Female love bugs don't play when it comes to motherhood. With no candlelight dinners, walks on the beach or Tiffany's jewelry, love bugs still manage to make a 'til-death-do-us-part' commitment. And the female has a natural way of making sure the male love bug keeps his.
"The females have a pair of claspers to hold a male in place," said Mousseau. "Once he commits to copulating, he can't escape very easily."
As could be psychologically expected, the result literally turns the male partner into an empty shell of a bug.
"She injects an enzyme, and after a two- or three-day period, he falls off an empty shell and dies," said Mousseau. "The female lives a few more days and builds up her eggs before she dies."
Love bugs don't go to the gym or buy expensive sports cars, but Mousseau said there is some evidence of competition among male love bugs for access to female love bugs.
"There is some evidence that females are picky," he said.
Female love bugs are looking for the biggest, brawniest male love bug they can get their feelers on. And males aren't interested in supermodel love bugs. It's "the bigger, the better" for them.
"The bigger females have more eggs," said Mousseau. Ridgeland resident Wade Fowler said he finds love bugs distracting.
"I am hyper-allergic to bees and wasps," he said, "so any flying bug causes me to react extremely. People probably think I'm doing some kind of strange dance, flinging my arms around trying to swat them away. I'll be glad when their season is over."
Ridgeland resident Steven Austin has also been bugged by the lovers. "I swallowed one last night that flew into the cup of water I was drinking while hitting golf balls," he said. "I am still alive, but I feel like my body was invaded." Madison resident Lou Shornick said this is the first time he's seen love bugs in large numbers this far north.
"A week ago, I was in the Mendenhall area, and they were thick," he said. "I had to get my car washed. Now they are migrating further north to where they are a nuisance in Madison County. I believe the Katrina blew them from the coast to our area."
Mousseau said it's conceivable the love bugs we're seeing now were blown here by Katrina. "The reason Jackson folks are seeing such a huge number is due to the storm," Mousseau said.

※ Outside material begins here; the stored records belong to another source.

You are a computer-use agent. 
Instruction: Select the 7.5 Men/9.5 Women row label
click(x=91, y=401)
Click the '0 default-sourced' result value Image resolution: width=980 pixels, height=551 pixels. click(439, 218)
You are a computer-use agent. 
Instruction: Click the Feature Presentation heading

"Following a rain storm, if this follows a period of drought, they will come out, giving the appearance that they are increasing in numbers."

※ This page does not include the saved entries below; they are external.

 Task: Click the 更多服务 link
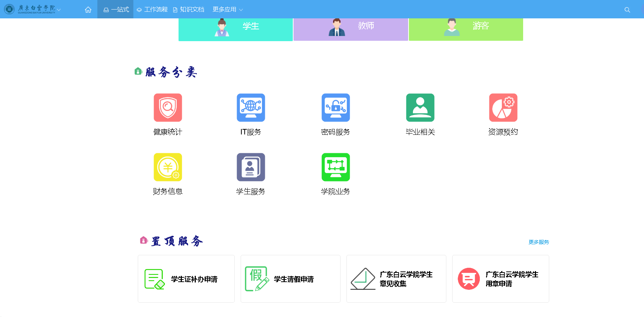tap(539, 242)
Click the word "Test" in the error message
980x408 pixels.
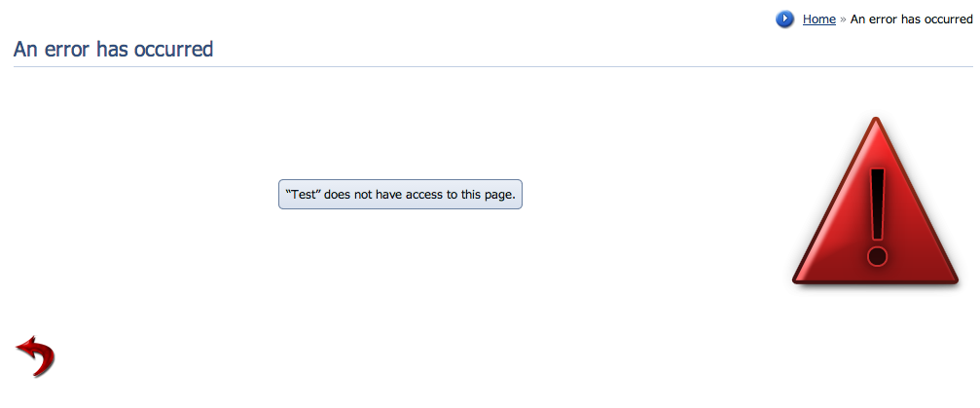(x=304, y=194)
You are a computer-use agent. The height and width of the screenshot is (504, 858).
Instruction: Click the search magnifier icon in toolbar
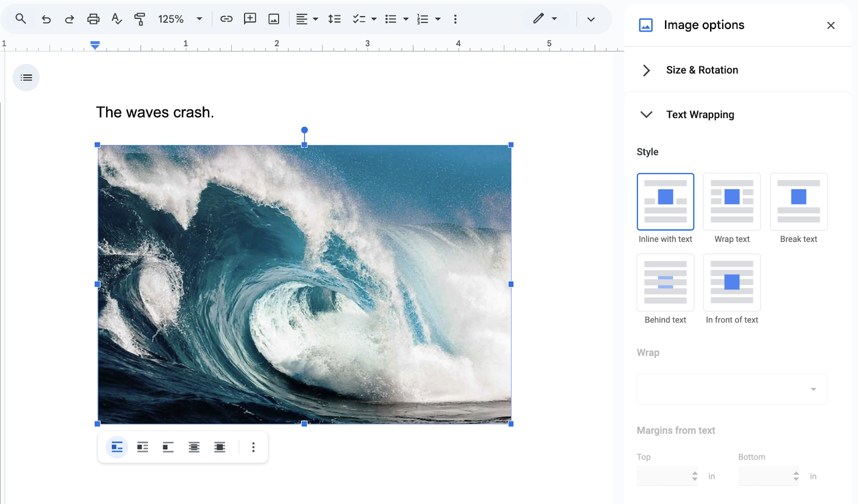pyautogui.click(x=20, y=19)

Love bugs have been a major pest on the coast for many years, Mousseau said. They are actually an invasive species, much like fire ants that came from Central America.
"They show up without predators or diseases, so their population sort of takes off," he said.
As larvae, they feed on decomposing plant materials in the ground and contribute to organic matter and nutrient recycling. "They enhance the ecosystem in that way," said Mousseau, adding that their tastes become more refined in adulthood.
"As adults, they only feed on flower nectar," he said. "They do like to sip on sugar water. Some people have complained about them clogging their hummingbird feeder."